§ **Data shown**
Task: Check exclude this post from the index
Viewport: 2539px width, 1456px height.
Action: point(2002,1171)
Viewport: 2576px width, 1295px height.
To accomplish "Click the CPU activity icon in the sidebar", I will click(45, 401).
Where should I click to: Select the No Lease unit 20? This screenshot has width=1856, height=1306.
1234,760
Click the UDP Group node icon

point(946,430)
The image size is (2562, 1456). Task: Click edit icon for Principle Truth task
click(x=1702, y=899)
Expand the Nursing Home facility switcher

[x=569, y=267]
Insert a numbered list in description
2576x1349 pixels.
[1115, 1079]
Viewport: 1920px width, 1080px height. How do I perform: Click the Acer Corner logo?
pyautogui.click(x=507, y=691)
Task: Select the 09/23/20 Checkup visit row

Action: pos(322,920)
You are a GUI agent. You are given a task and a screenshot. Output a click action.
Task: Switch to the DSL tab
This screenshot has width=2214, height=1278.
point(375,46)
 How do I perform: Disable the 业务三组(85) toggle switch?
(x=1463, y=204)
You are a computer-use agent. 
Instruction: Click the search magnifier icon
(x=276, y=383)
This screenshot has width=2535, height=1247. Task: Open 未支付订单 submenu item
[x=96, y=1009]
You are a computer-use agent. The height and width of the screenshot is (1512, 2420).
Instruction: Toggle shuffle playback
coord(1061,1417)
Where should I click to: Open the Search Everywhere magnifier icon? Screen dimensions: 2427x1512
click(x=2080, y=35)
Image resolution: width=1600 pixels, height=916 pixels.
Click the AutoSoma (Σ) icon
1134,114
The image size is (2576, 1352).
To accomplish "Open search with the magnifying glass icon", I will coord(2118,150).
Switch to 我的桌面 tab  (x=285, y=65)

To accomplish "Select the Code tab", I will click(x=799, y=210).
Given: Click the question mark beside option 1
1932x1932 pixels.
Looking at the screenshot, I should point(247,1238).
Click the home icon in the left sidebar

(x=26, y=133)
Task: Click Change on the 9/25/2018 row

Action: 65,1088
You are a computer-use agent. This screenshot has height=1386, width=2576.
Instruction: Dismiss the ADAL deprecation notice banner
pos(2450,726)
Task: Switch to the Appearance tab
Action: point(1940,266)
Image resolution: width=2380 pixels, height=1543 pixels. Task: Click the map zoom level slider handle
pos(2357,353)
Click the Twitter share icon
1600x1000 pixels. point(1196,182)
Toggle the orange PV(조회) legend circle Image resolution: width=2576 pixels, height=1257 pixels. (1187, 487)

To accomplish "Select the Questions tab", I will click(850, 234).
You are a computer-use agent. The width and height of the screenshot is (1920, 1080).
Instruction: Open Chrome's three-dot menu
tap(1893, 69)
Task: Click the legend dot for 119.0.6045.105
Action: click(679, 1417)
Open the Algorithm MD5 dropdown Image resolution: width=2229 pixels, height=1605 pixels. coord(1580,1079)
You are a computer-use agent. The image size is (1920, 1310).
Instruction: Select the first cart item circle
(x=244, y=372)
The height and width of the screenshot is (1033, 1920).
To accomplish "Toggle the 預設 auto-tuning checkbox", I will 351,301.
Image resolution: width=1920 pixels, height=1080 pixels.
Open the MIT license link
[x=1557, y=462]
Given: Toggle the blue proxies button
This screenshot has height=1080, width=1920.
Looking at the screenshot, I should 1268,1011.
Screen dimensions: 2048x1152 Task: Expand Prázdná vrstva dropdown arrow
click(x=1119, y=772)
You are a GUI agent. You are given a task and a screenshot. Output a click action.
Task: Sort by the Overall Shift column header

§ **Problem to work on**
An exact copy of the lines above between the line holding "Task: Select the 09/23/20 Checkup visit row" and the line holding "Image resolution: width=1600", inclusive, is the whole answer.

§ **Response area**
Task: Select the 09/23/20 Checkup visit row

Action: pos(322,920)
You are a GUI agent. You are given a task and a screenshot. Output a click action.
Task: Switch to the DSL tab
This screenshot has width=2214, height=1278.
point(375,46)
 How do I perform: Disable the 业务三组(85) toggle switch?
(x=1463, y=204)
You are a computer-use agent. 
Instruction: Click the search magnifier icon
(x=276, y=383)
This screenshot has width=2535, height=1247. Task: Open 未支付订单 submenu item
[x=96, y=1009]
You are a computer-use agent. The height and width of the screenshot is (1512, 2420).
Instruction: Toggle shuffle playback
coord(1061,1417)
Where should I click to: Open the Search Everywhere magnifier icon? Screen dimensions: 2427x1512
click(x=2080, y=35)
Image resolution: width=1600 pixels, height=916 pixels.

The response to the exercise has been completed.